Instructions to follow :: There is one span to output from the data below: the lines starting at the line with "Where should I" and ending at the line with "Given: Click the warranty label cell". Output it exactly, ends included, nothing more.

(Records from a data collection)

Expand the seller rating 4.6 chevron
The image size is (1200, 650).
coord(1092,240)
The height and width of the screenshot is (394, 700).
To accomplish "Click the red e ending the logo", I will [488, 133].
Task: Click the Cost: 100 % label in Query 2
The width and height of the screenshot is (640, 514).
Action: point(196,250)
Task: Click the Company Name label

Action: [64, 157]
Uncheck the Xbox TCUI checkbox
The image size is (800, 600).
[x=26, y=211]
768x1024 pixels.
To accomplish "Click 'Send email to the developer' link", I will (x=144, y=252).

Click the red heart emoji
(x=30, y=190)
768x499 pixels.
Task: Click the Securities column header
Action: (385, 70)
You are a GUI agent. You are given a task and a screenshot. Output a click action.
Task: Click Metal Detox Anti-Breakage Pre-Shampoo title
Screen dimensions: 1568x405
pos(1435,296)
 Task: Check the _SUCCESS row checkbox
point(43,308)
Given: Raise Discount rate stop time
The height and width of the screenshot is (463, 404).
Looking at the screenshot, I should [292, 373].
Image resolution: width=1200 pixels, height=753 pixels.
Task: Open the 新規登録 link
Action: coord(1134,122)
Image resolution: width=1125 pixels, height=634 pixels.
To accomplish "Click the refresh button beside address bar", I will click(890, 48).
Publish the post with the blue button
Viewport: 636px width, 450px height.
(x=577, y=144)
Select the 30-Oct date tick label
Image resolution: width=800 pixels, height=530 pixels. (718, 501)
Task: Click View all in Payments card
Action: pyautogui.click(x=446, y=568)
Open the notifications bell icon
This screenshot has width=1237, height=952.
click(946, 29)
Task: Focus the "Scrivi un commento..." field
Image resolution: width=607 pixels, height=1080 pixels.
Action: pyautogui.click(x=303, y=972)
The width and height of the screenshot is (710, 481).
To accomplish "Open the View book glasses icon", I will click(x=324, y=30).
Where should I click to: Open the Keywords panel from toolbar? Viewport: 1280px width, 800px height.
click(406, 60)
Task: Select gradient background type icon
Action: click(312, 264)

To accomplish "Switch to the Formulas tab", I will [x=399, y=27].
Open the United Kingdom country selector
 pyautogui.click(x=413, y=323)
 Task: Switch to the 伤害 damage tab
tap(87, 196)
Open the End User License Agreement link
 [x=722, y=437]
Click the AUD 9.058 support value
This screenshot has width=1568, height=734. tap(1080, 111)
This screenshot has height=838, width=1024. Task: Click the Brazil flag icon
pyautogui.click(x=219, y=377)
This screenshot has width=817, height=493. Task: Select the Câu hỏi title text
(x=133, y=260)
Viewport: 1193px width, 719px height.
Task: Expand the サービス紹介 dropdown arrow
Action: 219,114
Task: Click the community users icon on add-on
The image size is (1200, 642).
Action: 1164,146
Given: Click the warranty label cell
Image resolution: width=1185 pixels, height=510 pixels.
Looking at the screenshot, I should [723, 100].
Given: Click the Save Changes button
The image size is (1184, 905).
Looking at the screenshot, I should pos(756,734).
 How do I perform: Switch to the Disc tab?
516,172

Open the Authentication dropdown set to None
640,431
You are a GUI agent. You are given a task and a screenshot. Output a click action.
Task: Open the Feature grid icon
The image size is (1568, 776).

Task response ::
Where should I click to: Open the Keywords panel from toolbar? Viewport: 1280px width, 800px height.
click(406, 60)
Task: Select gradient background type icon
Action: click(312, 264)

To accomplish "Switch to the Formulas tab", I will [x=399, y=27].
Open the United Kingdom country selector
 pyautogui.click(x=413, y=323)
 Task: Switch to the 伤害 damage tab
tap(87, 196)
Open the End User License Agreement link
 [x=722, y=437]
Click the AUD 9.058 support value
This screenshot has width=1568, height=734. tap(1080, 111)
This screenshot has height=838, width=1024. Task: Click the Brazil flag icon
pyautogui.click(x=219, y=377)
This screenshot has width=817, height=493. Task: Select the Câu hỏi title text
(x=133, y=260)
Viewport: 1193px width, 719px height.
Task: Expand the サービス紹介 dropdown arrow
Action: 219,114
Task: Click the community users icon on add-on
The image size is (1200, 642).
Action: 1164,146
Given: Click the warranty label cell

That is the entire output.